PROBLEM REQUIREMENTS
Copy exactly the stretch of data below from the line with "Where should I click to: Click" through the line with "You are a computer-use", including both of those lines.
----- DATA SECTION
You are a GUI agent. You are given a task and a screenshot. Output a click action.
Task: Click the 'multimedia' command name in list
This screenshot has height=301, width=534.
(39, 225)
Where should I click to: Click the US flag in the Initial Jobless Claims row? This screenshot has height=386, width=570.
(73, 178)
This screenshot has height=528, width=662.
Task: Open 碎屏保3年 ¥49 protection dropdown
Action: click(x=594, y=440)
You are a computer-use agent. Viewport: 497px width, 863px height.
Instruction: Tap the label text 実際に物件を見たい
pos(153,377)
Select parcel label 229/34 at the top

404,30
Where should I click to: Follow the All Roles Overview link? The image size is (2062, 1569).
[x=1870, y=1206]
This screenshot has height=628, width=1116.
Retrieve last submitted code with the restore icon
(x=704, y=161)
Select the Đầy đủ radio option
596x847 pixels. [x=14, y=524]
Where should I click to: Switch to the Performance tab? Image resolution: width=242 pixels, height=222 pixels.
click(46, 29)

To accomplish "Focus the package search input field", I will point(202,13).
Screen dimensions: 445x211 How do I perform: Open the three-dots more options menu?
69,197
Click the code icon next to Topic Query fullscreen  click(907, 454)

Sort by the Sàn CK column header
----------
RESPONSE BELOW
Where should I click to: Click the US flag in the Initial Jobless Claims row? This screenshot has height=386, width=570.
(73, 178)
This screenshot has height=528, width=662.
Task: Open 碎屏保3年 ¥49 protection dropdown
Action: click(x=594, y=440)
You are a computer-use agent. Viewport: 497px width, 863px height.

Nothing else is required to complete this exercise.